概述
last.fm android的认证机制与cookie类似,但与cookie无关。
类似于OAUTH,它也有appKey/appSecret体系,以允许第三方开发者开发应用;然而,这个体系跟OAUTH没有任何关系,last.fm android这个APP也跟第三方开发者没有什么关系。
登录、认证流程
1. 用户输入用户名、密码
2. 客户端把用户名、密码经加密处理后传给服务端,服务端认证通过后,返回一段XML;客户端再把这个XML反序列化为一个JAVA对象:fm.last.api.Session. 这个对象包含userName和一个token(代码中称为sessionKey)
3. 客户端会把对象中的
userName和sessionKey存入到settings中 (SharedPreference)
4. 同时还会把这个Session对象作为一个全局变量放在内存中,相当于setting中所存session信息的缓存
5. 后续的访问中,如果客户端需要表明身份,则会传入sessionKey; 服务端会通过sessionKey来判断该请求是否代表合法的用户。
整个过程类似于服务端返回一个cookie, 客户端在后续请求中发出cookie .
如何记住登录
启动后,在LastFMApplication这个activity的onCreate()中会
去settings中取出已登录的userName和sessionKey ,然后封装出Session对象,作为全局变量放到内存里;接下来直接进入LastFm Activity或Profile Activity,整个过程并没有网络交互。
服务端并没有校验,是不是有安全漏洞? 如果我在首次登录后,把用户名换成另一个人的,就不是可以这个人的身份操作本APP? 答案是:你只能成功进入LastFm和Profile,但无法继续以受害者的身份进行操作;因为在后续的业务数据访问请求中,还是要附带上sessionKey,服务端会根据sessionKey找出你的真实身份。
登出时的行为
登出时会把内存中的Session全局变量置为NULL,并去settings中把userName和sessionKey清除。
这就类似于浏览器中的cookie清除 .
具体使用的通信协议
1.走的是http , 直接用HttpURLConnection; API叫 Parser.getItem(url, params, …)

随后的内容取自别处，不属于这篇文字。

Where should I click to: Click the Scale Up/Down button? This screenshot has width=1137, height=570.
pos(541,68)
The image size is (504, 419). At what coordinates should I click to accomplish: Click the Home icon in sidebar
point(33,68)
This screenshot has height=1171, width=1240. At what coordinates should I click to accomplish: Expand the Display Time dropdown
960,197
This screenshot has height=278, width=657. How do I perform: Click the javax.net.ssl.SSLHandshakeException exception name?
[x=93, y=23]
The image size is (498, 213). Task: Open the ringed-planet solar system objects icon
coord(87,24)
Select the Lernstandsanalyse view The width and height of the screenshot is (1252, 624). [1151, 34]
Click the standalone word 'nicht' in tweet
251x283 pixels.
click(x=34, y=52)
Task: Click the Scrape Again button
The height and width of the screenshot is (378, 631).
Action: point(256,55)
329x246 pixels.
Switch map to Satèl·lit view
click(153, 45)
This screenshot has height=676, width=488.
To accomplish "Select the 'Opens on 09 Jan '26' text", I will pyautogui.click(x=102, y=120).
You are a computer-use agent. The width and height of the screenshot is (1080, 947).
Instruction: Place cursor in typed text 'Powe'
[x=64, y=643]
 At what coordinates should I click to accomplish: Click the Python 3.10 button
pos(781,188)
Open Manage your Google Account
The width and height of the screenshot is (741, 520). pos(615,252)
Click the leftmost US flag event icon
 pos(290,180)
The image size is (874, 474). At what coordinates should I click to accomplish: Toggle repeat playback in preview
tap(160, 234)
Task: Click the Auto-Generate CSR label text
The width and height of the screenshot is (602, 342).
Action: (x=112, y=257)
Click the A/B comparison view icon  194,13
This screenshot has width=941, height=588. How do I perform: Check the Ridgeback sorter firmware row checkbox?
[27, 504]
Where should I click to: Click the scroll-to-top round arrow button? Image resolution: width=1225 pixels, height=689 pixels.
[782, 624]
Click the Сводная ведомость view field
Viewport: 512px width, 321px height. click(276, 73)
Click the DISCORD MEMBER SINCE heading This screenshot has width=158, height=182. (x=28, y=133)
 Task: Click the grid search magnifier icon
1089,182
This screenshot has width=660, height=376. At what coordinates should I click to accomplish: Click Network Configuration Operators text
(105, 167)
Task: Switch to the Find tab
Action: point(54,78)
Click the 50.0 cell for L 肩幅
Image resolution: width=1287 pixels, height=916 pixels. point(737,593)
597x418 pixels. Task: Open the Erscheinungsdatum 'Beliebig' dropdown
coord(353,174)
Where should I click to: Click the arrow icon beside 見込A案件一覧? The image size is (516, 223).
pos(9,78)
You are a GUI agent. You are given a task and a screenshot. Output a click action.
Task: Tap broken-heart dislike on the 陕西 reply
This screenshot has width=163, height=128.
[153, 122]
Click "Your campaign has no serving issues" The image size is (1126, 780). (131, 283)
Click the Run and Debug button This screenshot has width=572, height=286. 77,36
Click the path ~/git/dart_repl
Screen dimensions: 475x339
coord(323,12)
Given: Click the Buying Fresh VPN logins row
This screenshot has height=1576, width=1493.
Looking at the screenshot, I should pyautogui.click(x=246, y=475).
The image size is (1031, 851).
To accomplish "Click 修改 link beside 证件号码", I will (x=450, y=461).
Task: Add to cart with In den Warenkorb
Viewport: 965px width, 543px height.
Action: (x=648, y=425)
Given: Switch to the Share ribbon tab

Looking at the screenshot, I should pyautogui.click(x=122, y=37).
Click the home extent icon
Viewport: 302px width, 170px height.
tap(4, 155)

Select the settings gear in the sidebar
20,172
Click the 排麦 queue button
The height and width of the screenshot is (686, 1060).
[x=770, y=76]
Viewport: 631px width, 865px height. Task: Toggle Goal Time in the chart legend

2.用了https,但不校验任何证书(方法名:trustAllHosts())
附:加密的细节信息
String md5Password = MD5.getInstance().hash(pass); //一次哈希 String authToken = MD5.getInstance().hash(user + md5Password); //再哈希 .... //最后传给服务端的东西 params.put("username", username); params.put("authToken", authToken); params.put("method", "auth.getMobileSession"); //应该是服务端的一个方法 params.put("api_key", api_key); signParams(params); //对所有参数做摘要,其中用到了appSecret作为盐
附:AccountManager在这里有没有起到作用?
last.fm android的认证过程中反复调用了AccountManager的API,但这里AccountManager跟认证没有半毛钱关系。
登录成功后,客户端会把useName保存到settings,同时也会顺便把userName保存到AccountManager中; 登出时,也会去AccountManager里清一下。 然而,在进行远程业务操作时,并不会依赖AccountManager中的任何东西。
那么AccountManager在客户端上到底有什么用?我搜了一下代码,发现它只跟ContentProvider有一点点关系,跟认证没有任何关系。